ぶるぶる震えている主の頭に、髭切の手が伸びる。反射的に主が目を瞑るも、その手は彼の頭に載せられただけだった。
「ひげきり、さっきの声は」
「うん。多分、かくれんぼがしたいお化けが来ちゃったみたいだね」
お化けと聞いて、髭切はびくりと肩を跳ねさせる。襖ごしに目を合わせてしまった、あの黒々とした目の正体は、髭切のいう『お化け』なのだろう。そう聞くと、主もすんなりと納得できた。
「じゃあ、かくれんぼの続きをしないとね。鬼は、あの誰かさんで、逃げるのは僕ら。主は、絶対誰にも見つけられないような場所に隠れてもらえるかな」
「見つけられないような場所って……?」
「お化けでも入ってこられないような場所」
そんなことを言われても、主には皆目見当がつかない。髭切が見つけられない場所なら何となく想像もつくが、お化けでもとなるとまた話は別だ。もし、あの真っ黒の目の持ち主がお化けだというのなら、あんな恐ろしいものから逃げられるものなど、なさそうに思えた。
そこまで考えて、ふと主は思い出す。
「鍵がかかってた、あの場所は?」
玄関をあがってすぐの所にある扉。あそこには鍵がかかっているから、幽霊でも入れないのではないかと主には思えた。
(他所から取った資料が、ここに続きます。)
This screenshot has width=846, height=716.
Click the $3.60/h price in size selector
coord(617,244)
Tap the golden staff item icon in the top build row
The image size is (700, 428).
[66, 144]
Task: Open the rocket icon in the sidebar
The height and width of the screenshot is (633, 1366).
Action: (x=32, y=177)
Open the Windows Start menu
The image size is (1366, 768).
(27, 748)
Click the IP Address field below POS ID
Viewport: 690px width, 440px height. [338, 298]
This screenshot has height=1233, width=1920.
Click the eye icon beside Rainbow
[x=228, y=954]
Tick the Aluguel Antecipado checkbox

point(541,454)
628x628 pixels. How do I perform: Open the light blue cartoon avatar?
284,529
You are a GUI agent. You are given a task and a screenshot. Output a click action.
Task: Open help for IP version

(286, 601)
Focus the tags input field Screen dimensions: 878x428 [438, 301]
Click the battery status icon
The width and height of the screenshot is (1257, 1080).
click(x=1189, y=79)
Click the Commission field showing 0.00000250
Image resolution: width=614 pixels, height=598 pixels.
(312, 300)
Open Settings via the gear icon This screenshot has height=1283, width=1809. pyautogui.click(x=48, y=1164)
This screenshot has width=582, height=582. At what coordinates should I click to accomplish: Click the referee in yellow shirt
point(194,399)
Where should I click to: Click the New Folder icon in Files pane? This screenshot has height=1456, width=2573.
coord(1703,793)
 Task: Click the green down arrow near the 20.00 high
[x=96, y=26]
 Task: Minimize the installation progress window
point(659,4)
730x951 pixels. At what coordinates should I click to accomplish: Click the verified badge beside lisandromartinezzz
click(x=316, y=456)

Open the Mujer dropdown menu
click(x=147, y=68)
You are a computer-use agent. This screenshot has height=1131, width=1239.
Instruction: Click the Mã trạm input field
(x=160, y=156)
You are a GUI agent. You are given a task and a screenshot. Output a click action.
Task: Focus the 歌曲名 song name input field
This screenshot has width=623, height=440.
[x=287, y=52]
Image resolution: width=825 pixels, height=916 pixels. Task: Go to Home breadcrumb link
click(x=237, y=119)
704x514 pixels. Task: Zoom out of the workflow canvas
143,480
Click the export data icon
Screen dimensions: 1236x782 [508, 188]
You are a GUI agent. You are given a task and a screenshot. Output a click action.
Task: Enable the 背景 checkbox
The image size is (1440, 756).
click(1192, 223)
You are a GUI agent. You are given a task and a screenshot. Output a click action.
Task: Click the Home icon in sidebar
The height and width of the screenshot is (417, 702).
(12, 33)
「ああ、あそこね……。まあ、いいか。確かに怪異相手に閉じこもるにはうってつけだ」
髭切も納得してくれたようで、うんうんと頷く。次いで、和室にある刀掛けに向かった髭切は、自分の本体である太刀の側に置かれていたものを手にとった。
それは、主の小さな手でも握れそうな、小ぶりの刀が置かれている。正確には祭事用の鉾鈴に似たそれを手に取ると、髭切はぞんざいな手つきで主に渡した。
「……これって」
「お守り。一応、何かあったときのためにね」
続けて、彼は時折「まーだだよ」と返しながら、居間に据え付けられた戸棚に向かう。引き出しのいくつかを開いた後、髭切はその中から鍵を取りだした。
今度は件の部屋に向かい、鍵を差し込む。鍵はすんなりと錠の中に収まり、ガチンという軽い音と共に扉は開いた。
「弟には、この部屋のことは内緒ね」
「……うん」
その理由が何故かを、主は聞かない。単に、自分が世話になっている相手には逆らわないという、物心ついた頃から染みついた思考があったからもある。
だが、たとえそれがなかったとしても主は聞けなかっただろう。
こちらに向けて薄く微笑む髭切の凄みは、質問をしようとする心を挫くのに十分過ぎるものだった。